Verkaufen Sie genug Platten, dass sich die Veröffentlichungen auch finanziell lohnen? 

Ich tue mein Bestes. Es läuft, aber es ist, wie es überall ist: je mehr Arbeit und Zeit man hineinsteckt, desto mehr lohnt es sich. Mit Jazz ist es generell eher schwierig, da hat man mit Rock- und Pop-Musik mehr Erfolgschancen. Außerdem veröffentlichen wir ja sehr gute Pressungen in besonderen Auflagen, die sich nicht zuletzt auch an Vinyl-Liebhaber richten. Wenn man aber im Bereich Lizenzen aktiv ist, kommt auf jeden Fall mehr Geld rein, als nur mit dem Verkauf von Platten, deshalb konzentriere ich mich vor allem auch darauf.

Würden Sie denn auch gerne im Bereich der argentinischen Rockmusik aktiv werden? Vieles ist ja durchaus von großen Labels in den letzten Jahren wiederveröffentlicht worden, aber die Pressqualität ist oft unfassbar schlecht.

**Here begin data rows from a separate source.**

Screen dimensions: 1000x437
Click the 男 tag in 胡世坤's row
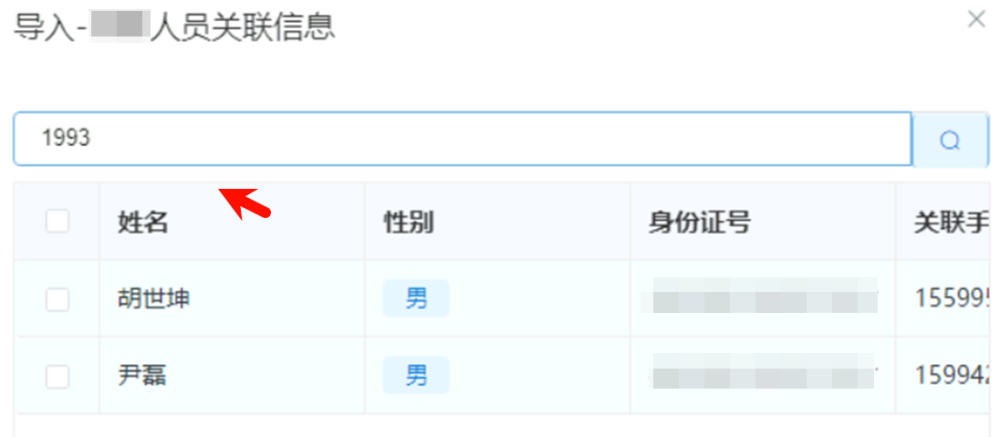pyautogui.click(x=416, y=298)
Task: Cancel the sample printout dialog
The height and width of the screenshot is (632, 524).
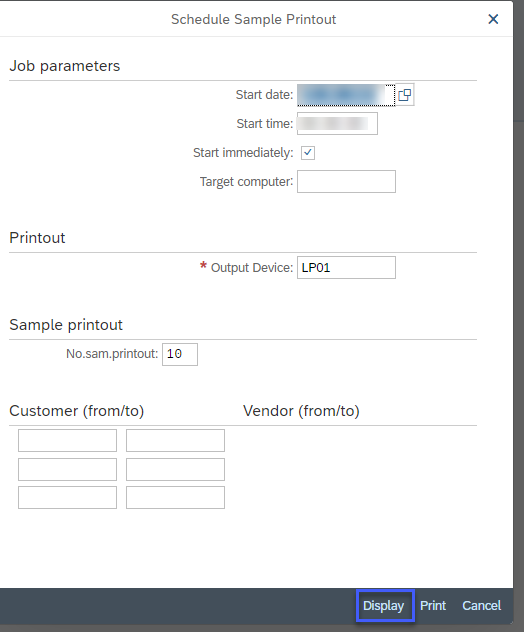Action: click(x=481, y=605)
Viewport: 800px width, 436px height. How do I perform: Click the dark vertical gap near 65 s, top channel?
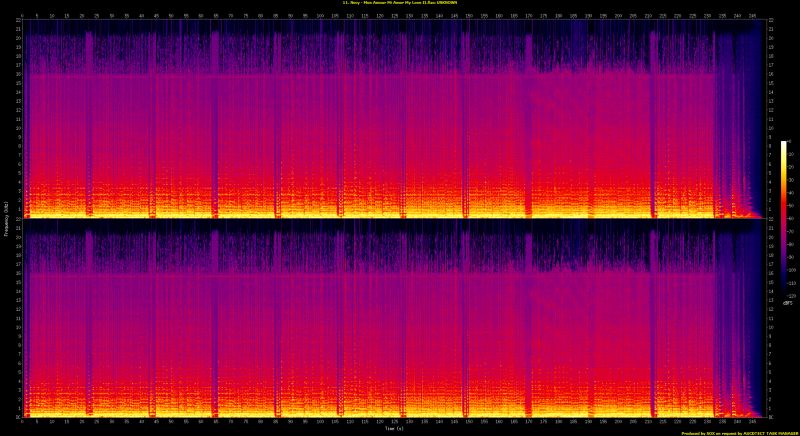pyautogui.click(x=215, y=120)
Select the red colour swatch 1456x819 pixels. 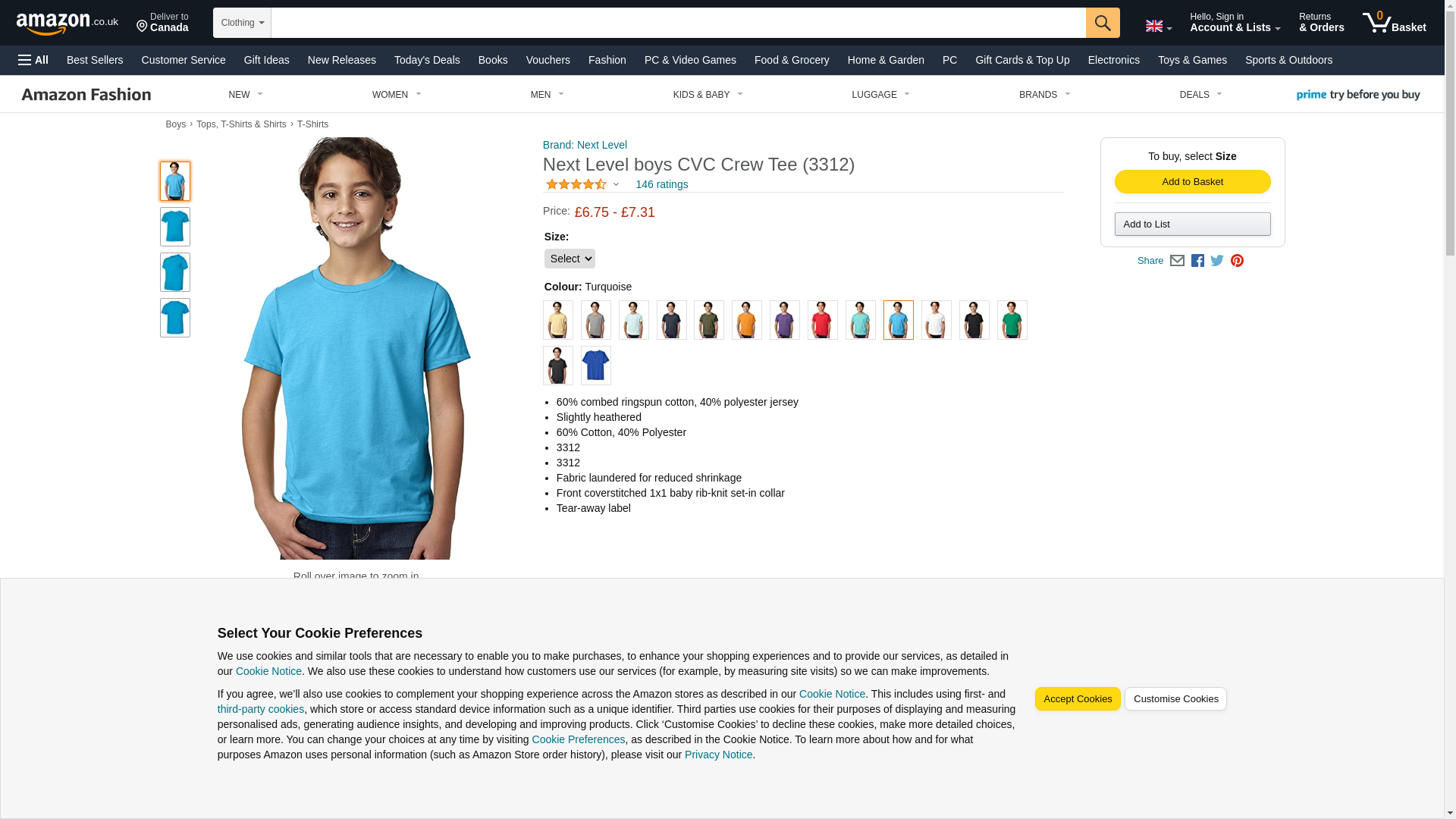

Natürlich wäre das eine Idee, vor allem eine Band wie Aquelarre würde mich sehr reizen, oder weitere Alben von Arco Iris. Aber die Rechte liegen bei all diesen Bands bei den großen Labels, die im Allgemeinen sehr unkooperativ sind. Obwohl es toll wäre, hier vernünftige Pressungen herzustellen, die nicht völlig überteuert sind und sich auch an ein internationales Publikum richten, um es auf diese Musik aufmerksam zu machen.